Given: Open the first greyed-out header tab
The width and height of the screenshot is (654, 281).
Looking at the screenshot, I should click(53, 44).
· · ·
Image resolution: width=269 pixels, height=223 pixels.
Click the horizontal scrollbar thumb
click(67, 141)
· · ·
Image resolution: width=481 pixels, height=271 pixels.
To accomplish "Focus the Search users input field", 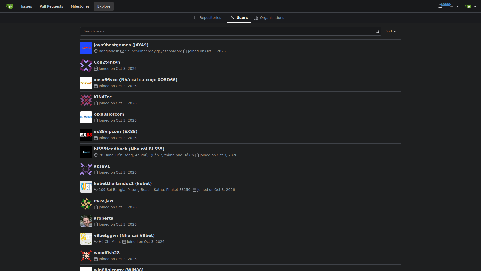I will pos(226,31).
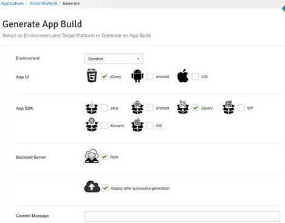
· · ·
__Prompt__. For the string "pixels", give the number of lines in the data that contain it, and only that number.

__Written solution__. 2